Already a record number of tickets have been sold but if Notts County striker Ellen White is feeling the heat, she isn’t showing it. Speaking at Wembley earlier this week, she said she expected “a great spread of County fans, Chelsea fans and hopefully England fans, coming out to support the game.”
But White insisted: “I don’t feel a lot of pressure. I think it’s exciting that so many people will be hopefully coming out to support women’s football. It’s a massive incentive for us to put on a spectacle to encourage people to come and watch our club games as well and be really excited by women’s football.”
It’s unsurprisingly a big game for Chelsea captain Katie Chapman, too, even if this will be her ninth appearance in an FA Cup final. Despite her illustrious career, she is still expecting Saturday to be a special afternoon. “My whole family’s coming,” said Chapman. “The crowd is going to be unbelievable!”
She added: “For me to come here and be the captain – I’d love to lead our team to a win, for sure. It’s a massive day . . . and to be on stage here, at the home of English football, is a great showcase for women’s football and I just hope we can make it a good game so that the fans enjoy it. And it’d be nice for us to be lifting that trophy, for sure.”
Both players agree the Women’s World Cup has certainly made a difference. “The gates have been unbelievable,” according to Chapman. “The amount of people has more than doubled. You can feel it as well, the atmosphere is absolutely brilliant. It’s overwhelming!”
White added: “It was fantastic to come back and realise 15million people stayed up to watch our matches (and obviously struggled the next day!).

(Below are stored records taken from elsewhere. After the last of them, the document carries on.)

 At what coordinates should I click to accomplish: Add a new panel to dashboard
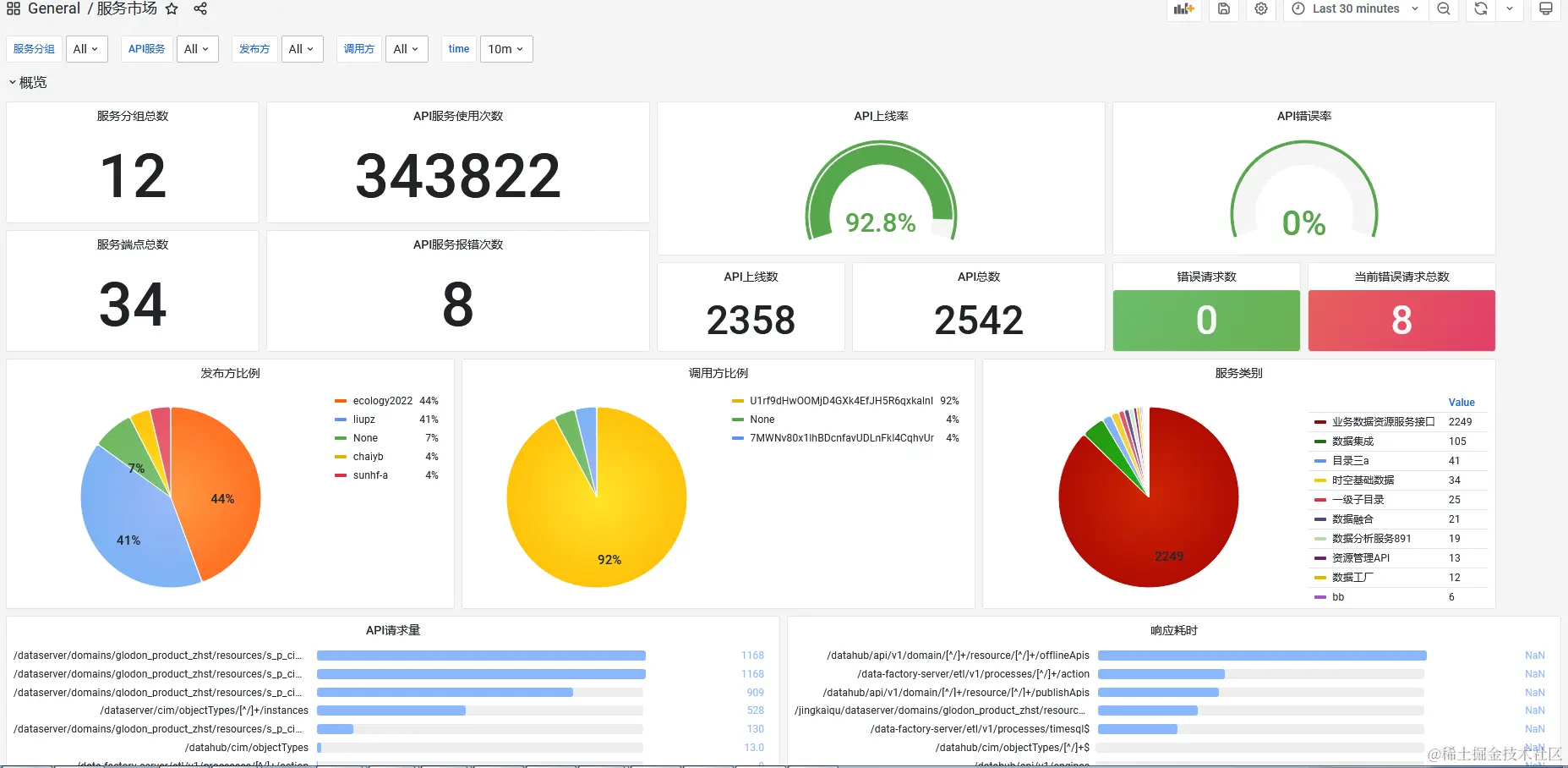tap(1184, 8)
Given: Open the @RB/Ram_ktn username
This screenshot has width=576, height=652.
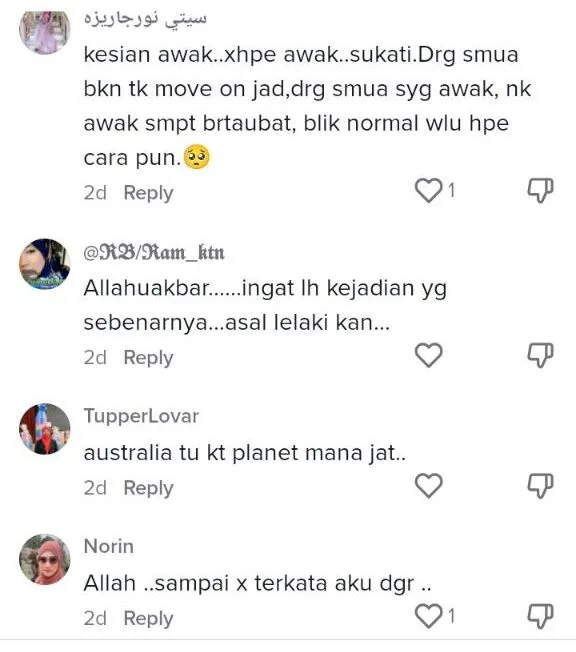Looking at the screenshot, I should (x=154, y=252).
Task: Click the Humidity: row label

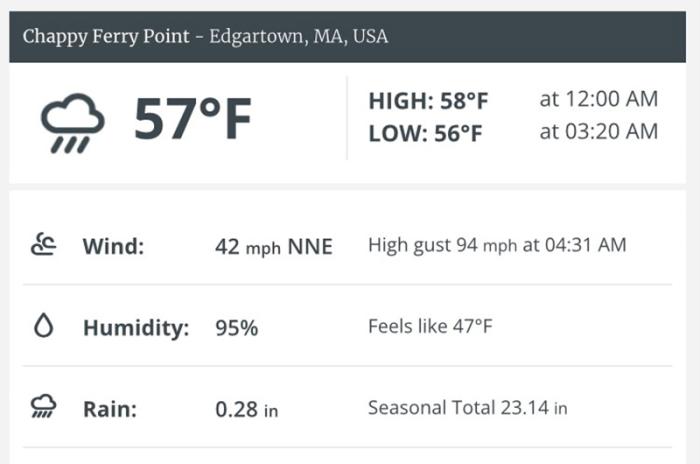Action: [x=136, y=327]
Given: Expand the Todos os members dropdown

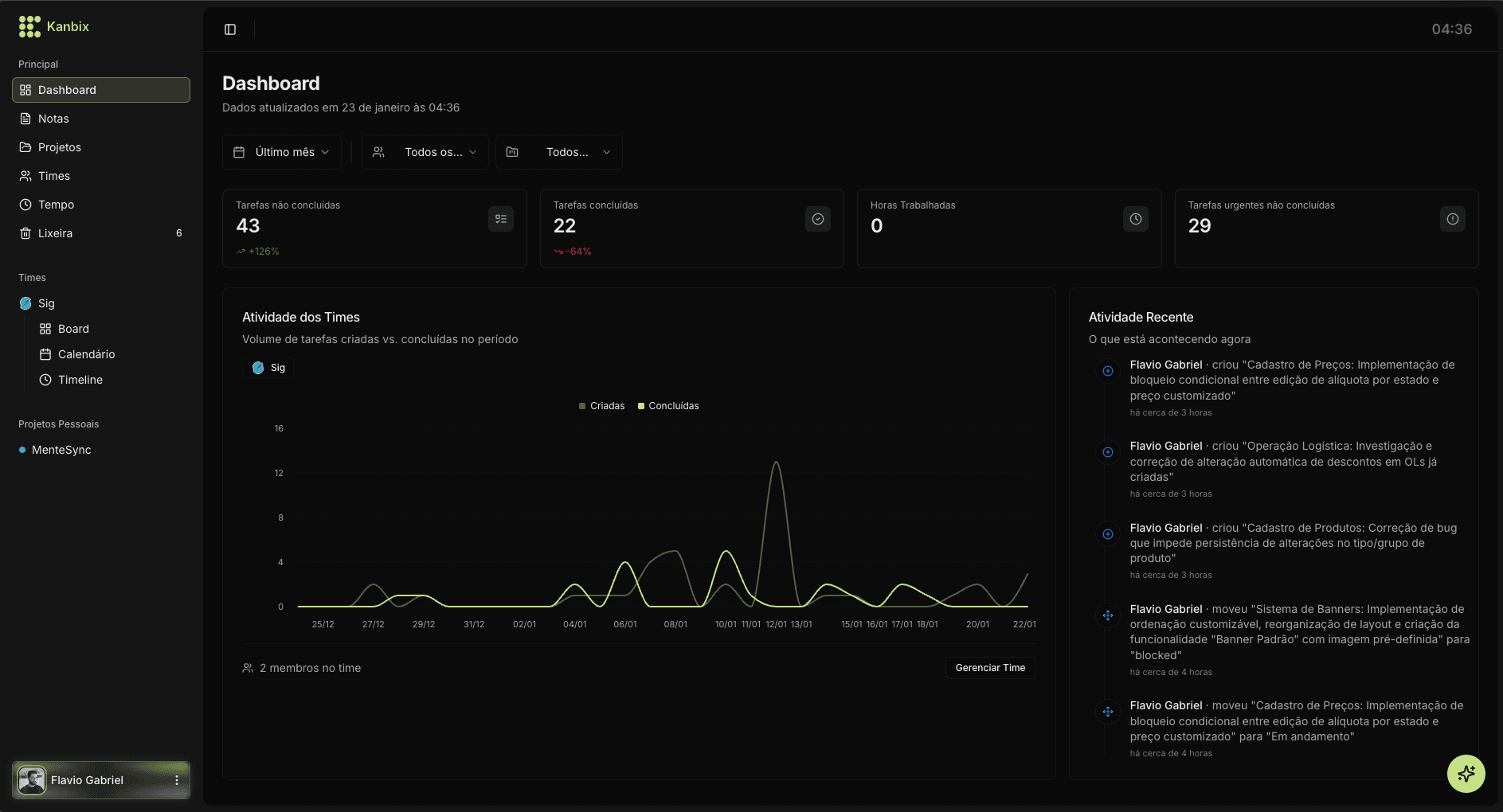Looking at the screenshot, I should (425, 152).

“I think it’s just really exciting to see the whole nation being proud of us. I don’t think we’ve really experienced that before, for everyone to be really excited about women’s football, feeling like they’re on the journey as well.”

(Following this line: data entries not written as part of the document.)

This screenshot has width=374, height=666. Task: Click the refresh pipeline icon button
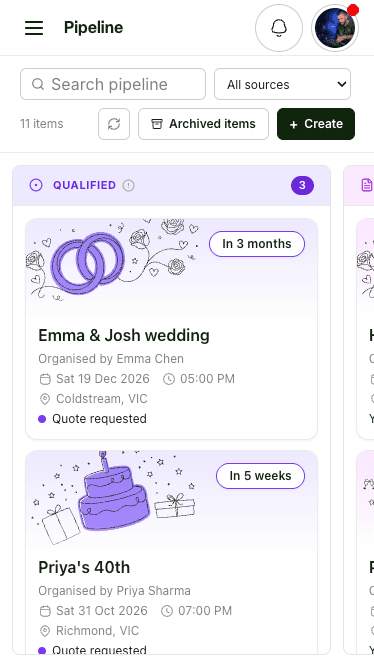(114, 124)
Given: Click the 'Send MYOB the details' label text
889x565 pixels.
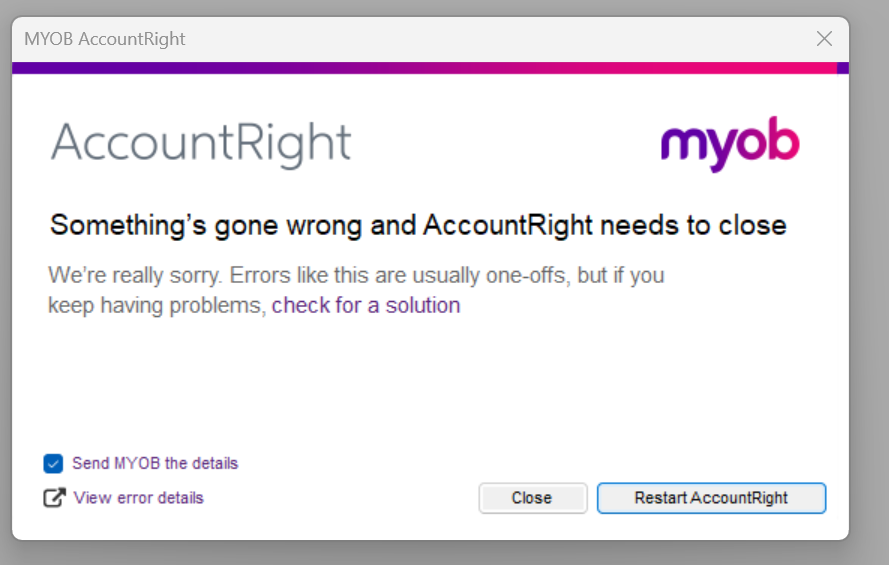Looking at the screenshot, I should [155, 463].
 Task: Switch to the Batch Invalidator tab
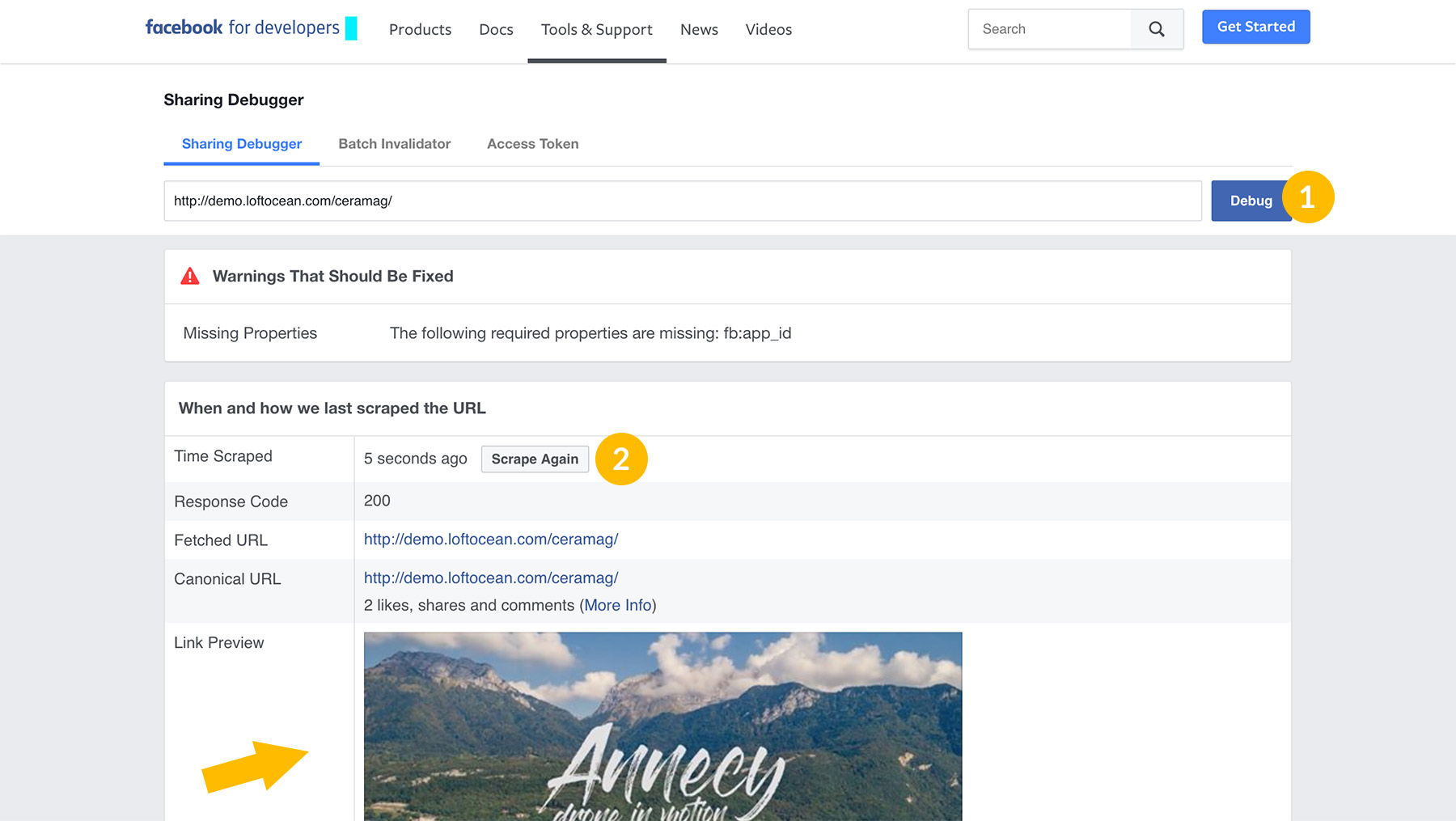pyautogui.click(x=394, y=144)
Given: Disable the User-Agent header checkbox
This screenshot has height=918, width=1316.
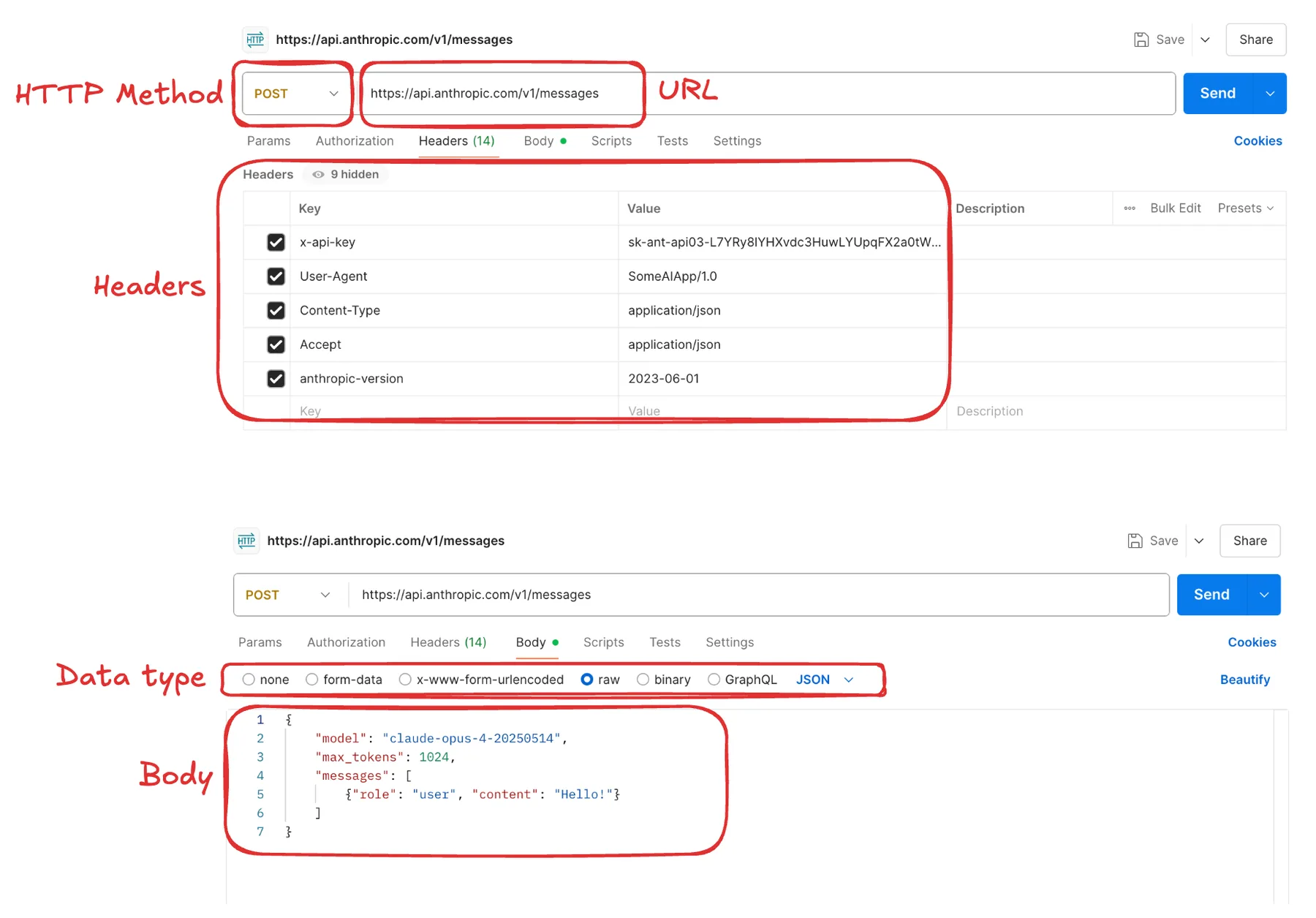Looking at the screenshot, I should [276, 276].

But it would be impossible to mention the highs of the World Cup fever without also mentioning England’s painful exit, via a freak own goal from Notts County defender Laura Bassett, who will also play on Saturday.

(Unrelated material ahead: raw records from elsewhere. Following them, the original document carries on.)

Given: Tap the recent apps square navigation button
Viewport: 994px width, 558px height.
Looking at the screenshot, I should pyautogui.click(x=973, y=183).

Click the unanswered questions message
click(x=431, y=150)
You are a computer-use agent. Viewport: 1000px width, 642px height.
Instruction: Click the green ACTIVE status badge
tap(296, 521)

Now County players are determined to help their captain lift the FA Cup to make up for her Canada heartbreak.
White said: “It’d be fantastic for us to win it and follow Laura up those steps, but I know for a fact that Laura will be concentrating on the team and focused on winning it for us.
“I know that each and every one of us want to do it for each other; we want to do it for our staff and for the whole of Notts County, to put us on the map. And we want to do it for our friends and family watching.”
So how did the team all rally round Laura when she returned?
“We just pushed her over,” White joked, but added that Bassett will “be looking forward to this game to showcase what she’s about and put in a massive performance.”
They’ve had great support from the media and fans so far, but White insists the players are unfazed by any remaining detractors of the women’s game because success comes at a price.
She said: “I think now we’ve put ourselves in that spotlight that will begin to happen to us a bit more. I think women’s football is still 50 years behind the men’s – we’ve still been developing and trying to change people’s views; obviously men’s football is always going to be the largest and biggest sport around the world, so they’re going to pack out stadiums. They’ll always be looked at and scrutinised highly.
“We want to be one of the best international teams in the world and what comes with that is scrutiny and people looking at us from all different angles. But I think it’s exciting as well that so many people want to be watching us and looking at every detail of us and I think it shows how far we’ve developed. We’ve got to be excited by it, really.”
Chapman, who at 33 is coming towards the end of her career, has seen a lot of change in the game. “You couldn’t imagine it. I say to people that I’m quite sad I’m coming towards the end of my career, because it seems like women’s football is really picking up. But what a great future for the women’s game and for the youngsters coming through.”
As for Chelsea’s chances on Saturday? “We started the season really well and had a bit of a blip recently with the two losses. But we’re strong as a team and I think we can bounce back from that.”
But not if Notts County have anything to do with it.
White added: “We can’t wait to step out and show the nation what Notts County is about. Hopefully we really put ourselves on the map, to highlight that we’re a force in women’s football to be reckoned with. We’ll be putting on a big performance.”